Remember I promised you an example where application time can be arbitrarily in future compared to system time? Well, here it is.

Now imagine that by some horrible mistake the promotion price was set to 5000 instead of 50. In the online game store it’s not that big of a deal - most people simply won’t buy the item, and if some will - good for us. But if we were dealing with real cash or we were a supplier of some manufacturing parts and our customers had this SKU on auto-purchase in their inventory management software - we would surely be held accountable.

If we discover the problem at the time between Ta2 and Ta3 when this broken “promotion” is in effect, what can we do? We could jump in and modify 5000 back to 50, but some purchases could already go through. We would also be erasing all the history of our mistake from the system.

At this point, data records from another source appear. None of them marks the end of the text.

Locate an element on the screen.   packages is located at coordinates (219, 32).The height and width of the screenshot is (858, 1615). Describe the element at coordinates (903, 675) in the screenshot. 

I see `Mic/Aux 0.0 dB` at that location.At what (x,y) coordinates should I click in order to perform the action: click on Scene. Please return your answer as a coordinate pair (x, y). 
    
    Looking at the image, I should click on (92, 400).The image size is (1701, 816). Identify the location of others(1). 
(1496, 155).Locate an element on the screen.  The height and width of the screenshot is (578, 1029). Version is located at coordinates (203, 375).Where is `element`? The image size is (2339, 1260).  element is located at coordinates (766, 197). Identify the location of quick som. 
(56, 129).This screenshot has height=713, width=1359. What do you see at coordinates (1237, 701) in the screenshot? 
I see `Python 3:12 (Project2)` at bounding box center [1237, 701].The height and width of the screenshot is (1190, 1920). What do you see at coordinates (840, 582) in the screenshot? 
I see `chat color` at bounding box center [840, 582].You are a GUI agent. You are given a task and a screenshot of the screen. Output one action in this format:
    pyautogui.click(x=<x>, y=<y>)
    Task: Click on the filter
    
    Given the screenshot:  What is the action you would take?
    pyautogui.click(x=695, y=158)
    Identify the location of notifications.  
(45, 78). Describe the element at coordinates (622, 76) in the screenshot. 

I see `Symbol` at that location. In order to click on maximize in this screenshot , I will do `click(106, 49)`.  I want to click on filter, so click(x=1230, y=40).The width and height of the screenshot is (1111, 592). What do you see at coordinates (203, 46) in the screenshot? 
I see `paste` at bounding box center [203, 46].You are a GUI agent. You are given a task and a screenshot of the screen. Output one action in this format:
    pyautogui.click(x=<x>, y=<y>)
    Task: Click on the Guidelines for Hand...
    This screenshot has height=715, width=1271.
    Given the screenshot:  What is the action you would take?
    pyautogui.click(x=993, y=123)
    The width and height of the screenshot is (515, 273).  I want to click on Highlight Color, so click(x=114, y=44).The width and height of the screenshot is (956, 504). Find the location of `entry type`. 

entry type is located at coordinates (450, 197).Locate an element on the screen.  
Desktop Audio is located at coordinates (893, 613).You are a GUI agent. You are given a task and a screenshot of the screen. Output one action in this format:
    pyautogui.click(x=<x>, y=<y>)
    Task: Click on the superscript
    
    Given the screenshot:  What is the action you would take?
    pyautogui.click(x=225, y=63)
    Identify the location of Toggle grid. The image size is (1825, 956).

Welcome to bitemporal data models!

The initial state of the system (mistake introduced):

SkuID SysFrom SysTo EfFrom EfTo Price
1 Ts1 NULL Ta1 Ta2 100
1 Ts2 NULL Ta2 Ta3 5000
1 Ts2 NULL Ta3 NULL 100

Correcting the mistake:

SkuID SysFrom SysTo EfFrom EfTo Price
1 Ts1 NULL Ta1 Ta2 100
1 Ts2 Ts3 Ta2 Ta3 5000
1 Ts2 NULL a3 NULL 100
1 Ts3 NULL Ta2 Ta3 50

The way to interpret this is:

  • SysFrom is effectively the time when any row was created in our database
  • The promotion was created at the time CURRENT_TIMESTAMP == Ts2
  • SysTo is the time when any row was deleted
  • Note that updates in this model expressed by deleting an old row and inserting an updated version of it as a new row
  • We correct the error at time CURRENT_TIMESTAMP == Ts3 by “updating” the incorrect row (by setting SysTo = Ts3 on old row and inserting correct one with SysFrom = Ts3 as a single transaction)
  • The full history of what happened can be still reconstructed from data - all our changes were non-destructive
  • An interesting property of such model is that all columns are immutable with the exception of SysTo

One intuitive way of thinking about bitemporal data is:

  • Application time intervals reflect the time during which a certain statement (proposition) that our table is capturing was/is/will be true to the best of our knowledge. Our knowledge can change, and as it does we update the propositions.
  • System time captures the history of how our knowledge was changing over time. History once written is immutable.
  • Application time is an interval when we believe a proposition P was/is/will be true
  • System time is an interval when the proposition “proposition P is true” was true

…(sound of brain exploding)…

Remember the “AS OF” proejction from SQL:2011? We used it to move back to any point in time. With bitemporal model, there are now two kinds of projections (I’m switching to a somewhat colloquial terminology here which unfortunately does not align well with AS OF meaning from SQL:2011):

  • AS AT or “As we knew at that time”. This projection collapses the system time dimension. If we would go to a time right before Ts3 - this is the time when the error in the database was not corrected yet. This projection shows us what really happened.
  • AS OF or “As we should have known”. This projection collapses the application time dimension. If we would now go to a time Ta2 we would see the SKU price of 50, with the correction applied. This projection tells us what should’ve happened.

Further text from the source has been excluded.